— What you have to do —
Edit the records below by changing every "checkbox" to "check box" and keeping everything else the same.

•••

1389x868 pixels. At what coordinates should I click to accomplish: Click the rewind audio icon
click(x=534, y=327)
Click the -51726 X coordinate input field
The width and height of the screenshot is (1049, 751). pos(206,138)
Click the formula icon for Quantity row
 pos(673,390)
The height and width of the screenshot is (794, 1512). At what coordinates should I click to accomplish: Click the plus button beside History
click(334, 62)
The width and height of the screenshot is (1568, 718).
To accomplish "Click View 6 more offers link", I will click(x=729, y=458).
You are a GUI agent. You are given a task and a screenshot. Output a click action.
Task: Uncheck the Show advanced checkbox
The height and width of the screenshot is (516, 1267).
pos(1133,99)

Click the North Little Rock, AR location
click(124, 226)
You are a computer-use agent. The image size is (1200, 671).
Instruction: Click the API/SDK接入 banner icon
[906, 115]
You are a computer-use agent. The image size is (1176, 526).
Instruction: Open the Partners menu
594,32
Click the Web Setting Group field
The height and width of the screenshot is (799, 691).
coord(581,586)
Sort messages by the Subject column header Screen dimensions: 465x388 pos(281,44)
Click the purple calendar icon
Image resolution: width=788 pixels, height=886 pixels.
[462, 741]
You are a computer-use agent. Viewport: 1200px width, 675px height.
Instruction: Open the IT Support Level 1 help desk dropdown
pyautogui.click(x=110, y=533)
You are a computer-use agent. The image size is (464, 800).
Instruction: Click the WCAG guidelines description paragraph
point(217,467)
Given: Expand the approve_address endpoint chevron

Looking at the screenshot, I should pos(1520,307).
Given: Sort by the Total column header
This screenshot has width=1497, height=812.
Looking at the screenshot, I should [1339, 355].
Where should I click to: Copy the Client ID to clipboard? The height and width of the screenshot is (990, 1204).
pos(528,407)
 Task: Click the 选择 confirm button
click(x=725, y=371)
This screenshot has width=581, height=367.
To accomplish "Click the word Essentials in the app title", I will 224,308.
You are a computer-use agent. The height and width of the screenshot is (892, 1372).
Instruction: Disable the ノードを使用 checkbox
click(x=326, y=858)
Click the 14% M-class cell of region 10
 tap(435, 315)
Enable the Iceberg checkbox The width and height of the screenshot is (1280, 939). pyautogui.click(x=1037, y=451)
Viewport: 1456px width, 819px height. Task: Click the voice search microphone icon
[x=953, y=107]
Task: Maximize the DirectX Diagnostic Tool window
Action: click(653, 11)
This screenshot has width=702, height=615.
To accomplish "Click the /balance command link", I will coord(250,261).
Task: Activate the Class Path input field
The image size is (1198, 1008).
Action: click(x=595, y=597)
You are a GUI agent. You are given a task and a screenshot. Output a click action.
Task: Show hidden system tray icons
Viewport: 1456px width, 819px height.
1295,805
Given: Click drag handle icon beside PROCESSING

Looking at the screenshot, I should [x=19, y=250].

•••

— Exercise solution —
1389x868 pixels. At what coordinates should I click to accomplish: Click the rewind audio icon
click(x=534, y=327)
Click the -51726 X coordinate input field
The width and height of the screenshot is (1049, 751). pos(206,138)
Click the formula icon for Quantity row
 pos(673,390)
The height and width of the screenshot is (794, 1512). At what coordinates should I click to accomplish: Click the plus button beside History
click(334, 62)
The width and height of the screenshot is (1568, 718).
To accomplish "Click View 6 more offers link", I will click(x=729, y=458).
You are a GUI agent. You are given a task and a screenshot. Output a click action.
Task: Uncheck the Show advanced check box
The height and width of the screenshot is (516, 1267).
pos(1133,99)

Click the North Little Rock, AR location
click(124, 226)
You are a computer-use agent. The image size is (1200, 671).
Instruction: Click the API/SDK接入 banner icon
[906, 115]
You are a computer-use agent. The image size is (1176, 526).
Instruction: Open the Partners menu
594,32
Click the Web Setting Group field
The height and width of the screenshot is (799, 691).
coord(581,586)
Sort messages by the Subject column header Screen dimensions: 465x388 pos(281,44)
Click the purple calendar icon
Image resolution: width=788 pixels, height=886 pixels.
[462, 741]
You are a computer-use agent. Viewport: 1200px width, 675px height.
Instruction: Open the IT Support Level 1 help desk dropdown
pyautogui.click(x=110, y=533)
You are a computer-use agent. The image size is (464, 800).
Instruction: Click the WCAG guidelines description paragraph
point(217,467)
Given: Expand the approve_address endpoint chevron

Looking at the screenshot, I should pos(1520,307).
Given: Sort by the Total column header
This screenshot has width=1497, height=812.
Looking at the screenshot, I should [1339, 355].
Where should I click to: Copy the Client ID to clipboard? The height and width of the screenshot is (990, 1204).
pos(528,407)
 Task: Click the 选择 confirm button
click(x=725, y=371)
This screenshot has width=581, height=367.
To accomplish "Click the word Essentials in the app title", I will 224,308.
You are a computer-use agent. The height and width of the screenshot is (892, 1372).
Instruction: Disable the ノードを使用 check box
click(x=326, y=858)
Click the 14% M-class cell of region 10
 tap(435, 315)
Enable the Iceberg check box The width and height of the screenshot is (1280, 939). pyautogui.click(x=1037, y=451)
Viewport: 1456px width, 819px height. Task: Click the voice search microphone icon
[x=953, y=107]
Task: Maximize the DirectX Diagnostic Tool window
Action: click(653, 11)
This screenshot has width=702, height=615.
To accomplish "Click the /balance command link", I will coord(250,261).
Task: Activate the Class Path input field
The image size is (1198, 1008).
Action: click(x=595, y=597)
You are a GUI agent. You are given a task and a screenshot. Output a click action.
Task: Show hidden system tray icons
Viewport: 1456px width, 819px height.
1295,805
Given: Click drag handle icon beside PROCESSING

Looking at the screenshot, I should [x=19, y=250].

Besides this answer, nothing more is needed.